2. A Sisters Regrets

Tamera

Three Months Ago

I  sat in my bedroom thinking of my brother Terrence with a cloud of guilt and helplessness surrounding me. Honestly even though I was the reason my brother was locked up, it rarely ran across my mind. But when it did? The guilt hit me like a ton of bricks. The person closest to me in the world sounded like he was about to go insane. My big brother. Thinking back to our conversation two nights ago had me on edge. Terrence kept saying he didn't have anyone to really talk to. No one that really cared about him and what he was going through. Where the hell did he get that shit from? Ain't I damn near always home to take his calls? In all this time I only let the money on his books slip three times. Then the nigga had nerve enough to take me off one of his accounts and had his lawyer start handling it. Terrence act like those Ramen noodles and honey-buns were going somewhere! Hell I forgot, I have a life too shit, I couldn't help but feel immediately guilty about my thoughts. After all, I was the reason he was locked up anyways. Terrence never tried to make me feel guilty. At least not  intentionally. Terrence had always taken responsibility for landing himself in Sampson State. It was just hard to think about him being depressed and unhappy. Terrence had always been the rock in our family, even when he was doing wrong, he did it for the right reasons. To take care of his family.
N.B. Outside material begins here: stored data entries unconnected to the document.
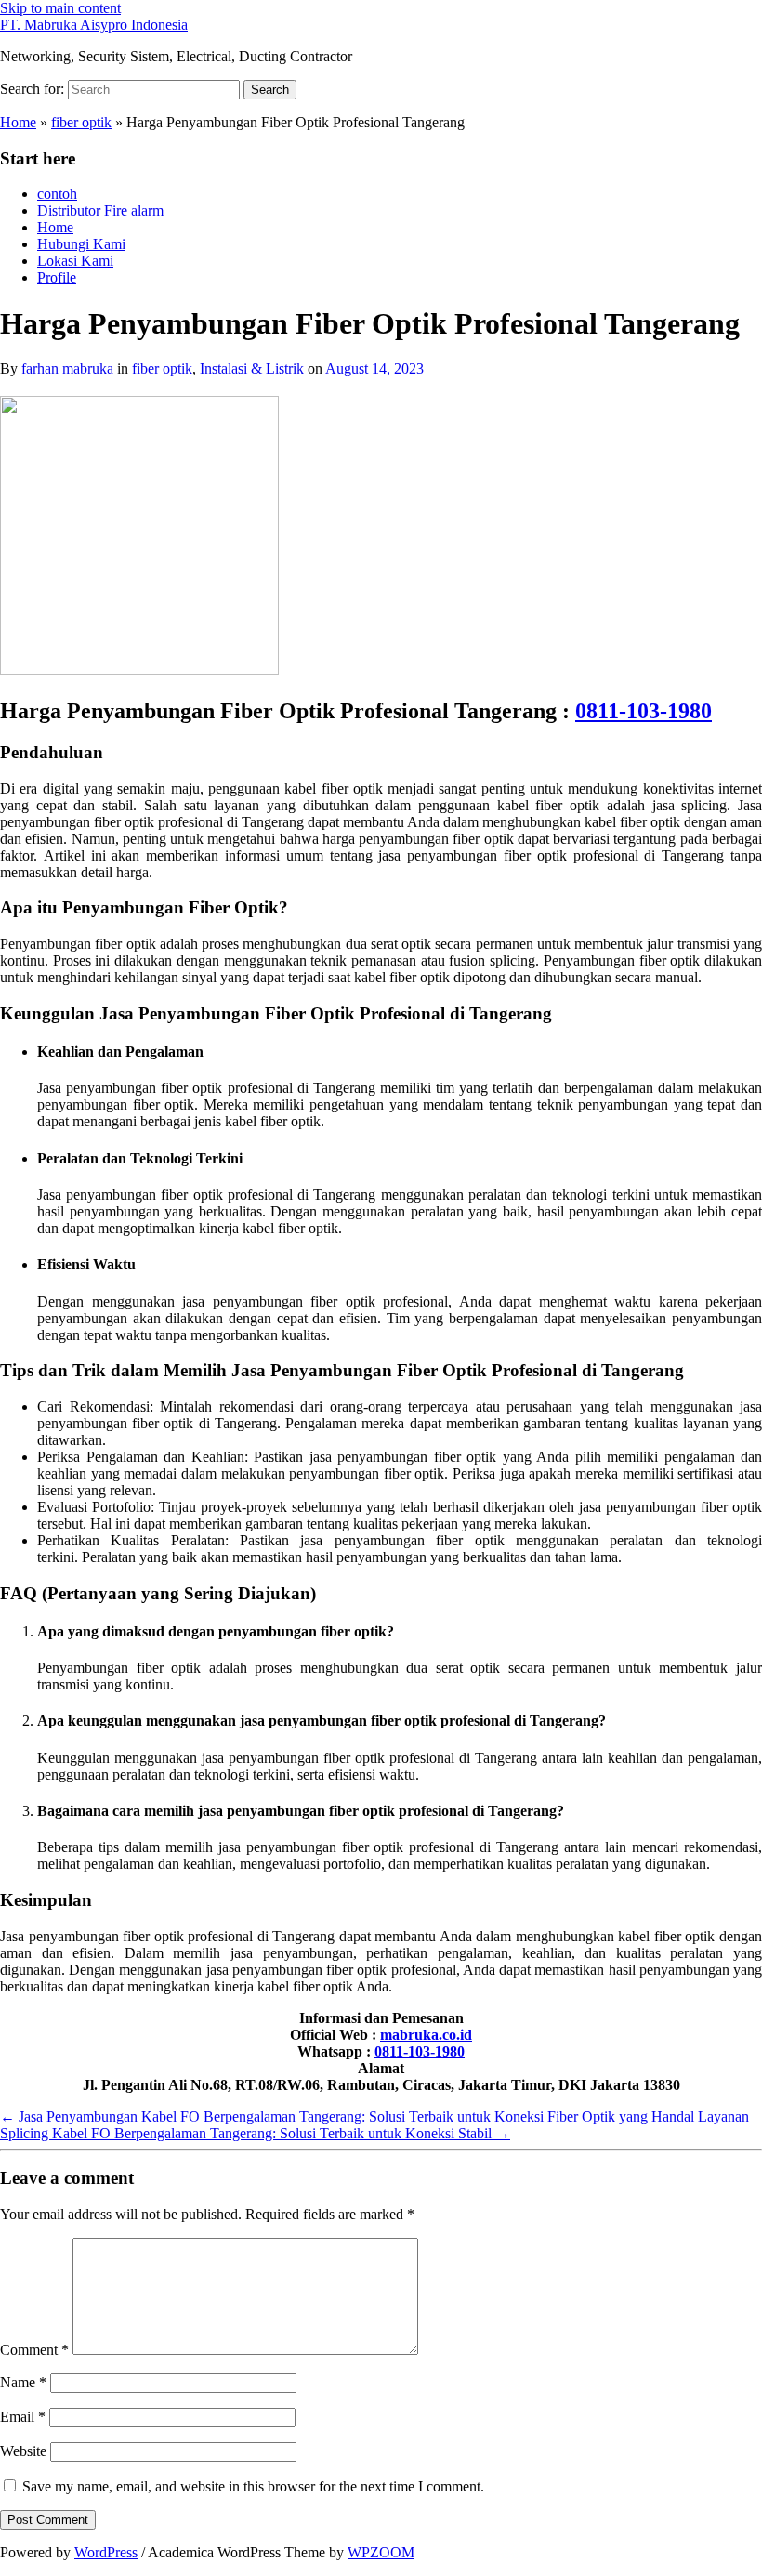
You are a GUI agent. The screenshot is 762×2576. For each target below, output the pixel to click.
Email (23, 2417)
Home (18, 122)
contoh (57, 194)
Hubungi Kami (81, 244)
Even though he'd been locked up for  over a year with months to go, he was still providing for my mother and I behind prison walls. Terrence was the only son of our parents, Angela and Terrence Hill. We'd been an average working class African-American family. That is until our father was killed leaving Terrence as the man of the family. He was only 15 at the time. My brother found out fast he'd have to step into our fathers shoes if our family was going to survive. Terrence loved our mother more than anything, they'd always been close. So it wasn't hard for us to see even as children, her downward spiral after our father was killed in the car accident. In a word; our mom  was weak. Without her husband it was as if she couldn't function.  Loving Terrence Sr. and being a housewife and mother to his kids had been her only aspiration. When my dad had been killed it was hard for my mom  to transition and realize she would now have to be the bread-winner if our family was going to be taken care of. Mom didn’t digest the new reality that our families survival was now dependent solely on her. She just didn't fuckin' get it.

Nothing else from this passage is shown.